La sensazione è che la ministra, ma anche i suoi colleghi al governo, si preoccupino che la scuola non chiuda, che i ragazzi – anche quelli delle medie – siano costretti di nuovo a casa, di fronte ad uno schermo. La sensazione è che la gran parte dei non addetti ai lavori sia favorevole alle lezioni in presenza ma si dimentica degli insegnanti e della loro salvaguardia. Di prestare una qualche attenzione all’intero corpo docente, visto che la sua elevata età media lo suggerisce. “Chi, come il Ministro, continua a fare appelli perché la scuola non chiuda, si sta assumendo una responsabilità molto grave. Non siamo carne da macello e non si scherza con le nostre vite”, sostengono i docenti abilitati nel comunicato.

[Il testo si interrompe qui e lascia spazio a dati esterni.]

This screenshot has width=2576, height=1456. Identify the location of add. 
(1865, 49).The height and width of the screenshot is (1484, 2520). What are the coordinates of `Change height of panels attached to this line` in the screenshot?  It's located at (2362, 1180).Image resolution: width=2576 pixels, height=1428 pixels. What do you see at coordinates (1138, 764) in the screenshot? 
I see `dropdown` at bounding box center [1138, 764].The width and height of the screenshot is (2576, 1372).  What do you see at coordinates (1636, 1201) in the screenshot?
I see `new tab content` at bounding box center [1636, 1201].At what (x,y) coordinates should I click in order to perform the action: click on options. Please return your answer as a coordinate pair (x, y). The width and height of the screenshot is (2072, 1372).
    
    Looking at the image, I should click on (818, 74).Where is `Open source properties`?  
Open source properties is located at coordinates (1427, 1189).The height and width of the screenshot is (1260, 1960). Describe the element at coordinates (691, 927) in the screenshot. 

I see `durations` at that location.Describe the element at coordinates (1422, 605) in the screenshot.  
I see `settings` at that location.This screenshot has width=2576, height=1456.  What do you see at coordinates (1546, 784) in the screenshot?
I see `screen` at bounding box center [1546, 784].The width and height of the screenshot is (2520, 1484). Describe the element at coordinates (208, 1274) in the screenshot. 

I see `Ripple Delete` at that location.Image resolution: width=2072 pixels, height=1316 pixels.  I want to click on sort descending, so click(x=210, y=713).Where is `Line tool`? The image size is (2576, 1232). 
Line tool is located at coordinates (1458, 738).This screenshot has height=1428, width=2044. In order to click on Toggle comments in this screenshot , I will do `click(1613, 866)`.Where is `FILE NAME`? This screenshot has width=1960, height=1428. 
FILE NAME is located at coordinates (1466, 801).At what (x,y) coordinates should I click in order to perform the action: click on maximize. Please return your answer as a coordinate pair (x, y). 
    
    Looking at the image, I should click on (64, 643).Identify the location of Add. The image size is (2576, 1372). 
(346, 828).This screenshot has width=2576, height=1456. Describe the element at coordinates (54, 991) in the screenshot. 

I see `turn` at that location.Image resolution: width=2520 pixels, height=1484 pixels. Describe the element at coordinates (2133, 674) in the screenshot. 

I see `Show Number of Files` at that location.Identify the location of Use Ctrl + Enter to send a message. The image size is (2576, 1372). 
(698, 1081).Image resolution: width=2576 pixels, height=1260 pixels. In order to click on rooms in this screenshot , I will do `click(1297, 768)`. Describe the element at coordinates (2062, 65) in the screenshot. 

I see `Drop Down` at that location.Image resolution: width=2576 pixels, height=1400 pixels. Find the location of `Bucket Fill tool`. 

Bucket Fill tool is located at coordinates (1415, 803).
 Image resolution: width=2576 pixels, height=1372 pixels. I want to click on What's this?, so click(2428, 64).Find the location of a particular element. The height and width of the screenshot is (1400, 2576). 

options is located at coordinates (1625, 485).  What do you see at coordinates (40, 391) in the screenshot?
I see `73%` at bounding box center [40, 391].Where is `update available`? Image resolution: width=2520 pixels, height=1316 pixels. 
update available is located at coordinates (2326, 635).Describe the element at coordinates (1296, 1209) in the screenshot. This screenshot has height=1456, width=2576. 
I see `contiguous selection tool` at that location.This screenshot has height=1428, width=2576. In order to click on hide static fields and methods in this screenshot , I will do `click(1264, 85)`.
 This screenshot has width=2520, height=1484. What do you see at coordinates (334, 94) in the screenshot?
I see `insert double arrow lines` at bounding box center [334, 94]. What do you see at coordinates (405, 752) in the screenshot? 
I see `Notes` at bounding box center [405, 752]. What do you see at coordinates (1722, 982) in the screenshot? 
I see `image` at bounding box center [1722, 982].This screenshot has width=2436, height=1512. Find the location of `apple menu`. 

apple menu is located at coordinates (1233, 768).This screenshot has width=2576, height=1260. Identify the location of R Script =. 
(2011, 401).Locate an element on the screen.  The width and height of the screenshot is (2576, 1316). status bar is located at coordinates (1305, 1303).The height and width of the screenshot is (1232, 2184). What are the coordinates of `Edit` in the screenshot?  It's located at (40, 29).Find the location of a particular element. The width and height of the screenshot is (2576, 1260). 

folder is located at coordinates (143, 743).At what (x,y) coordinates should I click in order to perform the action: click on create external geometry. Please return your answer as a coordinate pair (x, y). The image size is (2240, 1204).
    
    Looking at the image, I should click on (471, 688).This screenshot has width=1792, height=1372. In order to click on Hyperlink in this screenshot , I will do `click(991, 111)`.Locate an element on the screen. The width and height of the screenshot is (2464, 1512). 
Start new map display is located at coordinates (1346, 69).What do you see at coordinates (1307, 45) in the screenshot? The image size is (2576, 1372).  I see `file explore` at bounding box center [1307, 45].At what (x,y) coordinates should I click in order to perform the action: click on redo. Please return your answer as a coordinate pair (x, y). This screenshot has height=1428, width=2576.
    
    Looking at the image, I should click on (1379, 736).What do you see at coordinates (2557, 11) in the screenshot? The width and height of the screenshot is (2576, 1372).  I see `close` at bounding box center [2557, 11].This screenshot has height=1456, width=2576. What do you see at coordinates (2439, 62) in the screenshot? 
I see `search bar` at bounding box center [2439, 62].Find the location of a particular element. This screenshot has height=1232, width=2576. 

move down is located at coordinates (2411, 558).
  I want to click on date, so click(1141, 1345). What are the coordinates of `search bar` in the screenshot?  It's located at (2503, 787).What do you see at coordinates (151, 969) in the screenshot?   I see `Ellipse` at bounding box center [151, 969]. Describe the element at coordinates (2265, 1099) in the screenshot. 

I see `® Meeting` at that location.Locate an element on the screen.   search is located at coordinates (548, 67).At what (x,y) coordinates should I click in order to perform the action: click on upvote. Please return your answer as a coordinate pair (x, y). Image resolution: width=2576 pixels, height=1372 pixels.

In una lettera inviata alla Redazione di Orizzonte scuola Giovanna Piglialarmi, una giovane precaria, insegnante di Arte e immagine in un istituto di Volvera, in provincia di Torino, scrive così: “Non è vero che le Scuole siano un luogo sicuro, a scuola ci si contagia. Per favore, non fate più interviste ai ministri, di ogni settore, senza contraddittorio. Quello che loro dicono non corrisponde alla realtà. Quello che dice l’On. Lucia Azzolina, non corrisponde alla realtà perché Lei non ha la dimensione della realtà. La Scuola, al momento non è un posto sicuro. L’ho provato sulla mi pelle”. Lei il Covid lo ha contratto a scuola. Indubitabilmente.